Magistrado ResponsávelPEDRO DE LIMA GONÇALVES
Data da Resolução16 de Novembro de 2023
EmissorSupremo Tribunal de Justiça (Portugal)

Acórdão Acordam no Supremo Tribunal de Justiça: I.

Relatório 1. Por apenso aos autos de execução para pagamento de quantia certa, que Caixa Geral de Depósitos, S.A.

instaurou contra J..., Lda., veio a Executada deduzir embargos, pugnando para que a execução seja julgada extinta por inexigibilidade da obrigação de pagamento.

Para tanto, alegou, em síntese e para o que ora releva, que: - a Exequente invoca que a Executada não pagou os montantes previstos no Plano Especial de Revitalização – PER, mas não concretiza no seu requerimento a que prestações desse empréstimo se refere, em que data ocorreram, ou seja, o início da mora, bem como, como foi calculado o valor da dívida exequenda; - limitando-se a alegar, genericamente, que a Executada terá incumprido com o plano estabelecido no âmbito do PER, e a composição do valor total em dívida, não transformou a mora em incumprimento definitivo; - a carta de 12 de dezembro de 2019 não integra os elementos necessários para cumprir com função de interpelação para o cumprimento, com a cominação expressa, que o mesmo a persistir, se transforma em mora definitiva, e desde logo porque não contém toda a informação exigível sobre os montantes globalmente indicados como alegadamente em mora; - impunha-se à Exequente que indicasse à Executada como apurou o montante de juros, e a que se refere a quantia das comissões, bem como o dia em que se iniciava o período prestacional e o da cobrança das prestações.

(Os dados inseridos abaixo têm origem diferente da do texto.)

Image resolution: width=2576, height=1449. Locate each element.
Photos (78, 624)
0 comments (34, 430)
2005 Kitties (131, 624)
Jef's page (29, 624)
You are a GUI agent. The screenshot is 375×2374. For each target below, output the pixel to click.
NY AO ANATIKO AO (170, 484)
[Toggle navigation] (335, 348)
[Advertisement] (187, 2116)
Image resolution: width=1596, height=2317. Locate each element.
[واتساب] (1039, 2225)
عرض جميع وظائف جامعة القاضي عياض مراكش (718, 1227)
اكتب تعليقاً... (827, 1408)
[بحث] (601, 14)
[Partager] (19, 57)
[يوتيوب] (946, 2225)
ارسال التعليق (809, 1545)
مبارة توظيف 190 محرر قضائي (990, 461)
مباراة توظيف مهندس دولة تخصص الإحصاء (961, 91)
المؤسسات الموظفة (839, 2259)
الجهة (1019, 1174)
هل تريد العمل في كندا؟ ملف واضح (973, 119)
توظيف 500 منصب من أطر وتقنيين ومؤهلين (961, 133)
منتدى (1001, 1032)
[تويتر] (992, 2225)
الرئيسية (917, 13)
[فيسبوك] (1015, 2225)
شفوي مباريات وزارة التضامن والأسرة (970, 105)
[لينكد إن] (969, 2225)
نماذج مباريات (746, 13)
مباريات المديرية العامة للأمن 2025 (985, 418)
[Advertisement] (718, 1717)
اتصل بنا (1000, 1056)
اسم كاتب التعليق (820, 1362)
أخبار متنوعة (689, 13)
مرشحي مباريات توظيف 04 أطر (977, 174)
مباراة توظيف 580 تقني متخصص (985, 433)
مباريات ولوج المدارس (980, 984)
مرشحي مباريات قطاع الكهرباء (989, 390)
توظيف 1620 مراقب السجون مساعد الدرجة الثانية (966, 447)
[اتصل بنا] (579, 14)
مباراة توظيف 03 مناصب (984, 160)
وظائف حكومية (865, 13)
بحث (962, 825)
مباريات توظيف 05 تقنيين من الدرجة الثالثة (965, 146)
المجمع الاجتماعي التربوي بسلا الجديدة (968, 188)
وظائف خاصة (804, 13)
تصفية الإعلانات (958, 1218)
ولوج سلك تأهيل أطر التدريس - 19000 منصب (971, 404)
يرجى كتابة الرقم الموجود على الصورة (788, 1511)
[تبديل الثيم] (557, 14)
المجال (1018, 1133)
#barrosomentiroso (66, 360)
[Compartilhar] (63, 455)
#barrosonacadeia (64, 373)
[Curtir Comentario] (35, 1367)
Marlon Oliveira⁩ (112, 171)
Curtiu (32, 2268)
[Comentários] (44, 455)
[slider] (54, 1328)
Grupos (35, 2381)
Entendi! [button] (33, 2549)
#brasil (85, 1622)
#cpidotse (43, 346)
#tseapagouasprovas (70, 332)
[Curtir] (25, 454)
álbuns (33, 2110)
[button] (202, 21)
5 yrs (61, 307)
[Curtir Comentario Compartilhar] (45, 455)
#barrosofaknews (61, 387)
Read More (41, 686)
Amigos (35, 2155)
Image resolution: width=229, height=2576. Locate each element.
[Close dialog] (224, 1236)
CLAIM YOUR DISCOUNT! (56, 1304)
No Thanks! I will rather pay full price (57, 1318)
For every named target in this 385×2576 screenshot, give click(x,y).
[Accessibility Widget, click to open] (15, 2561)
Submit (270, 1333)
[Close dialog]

Conclui, assim, pela incerteza, iliquidez e a inexigibilidade da alegada dívida cujo pagamento coercivo a Exequente pretende obter por via dos presentes autos executivos.

  1. A Embargada/Exequente apresentou articulado de contestação, pugnando pela improcedência da oposição à execução.

  2. Tramitados os autos, foi proferida sentença que julgou totalmente improcedente a oposição à execução mediante embargos de executado e, em consequência, ordenou o normal prosseguimento da execução.

  3. Inconformada com esta decisão, a Executada interpôs recurso de apelação.

  4. O Tribunal da Relação de Lisboa veio a julgar procedente a apelação “e revoga-se a decisão recorrida decidindo-se pela inexigibilidade da quantia exequenda e consequentemente pela procedência dos embargos”.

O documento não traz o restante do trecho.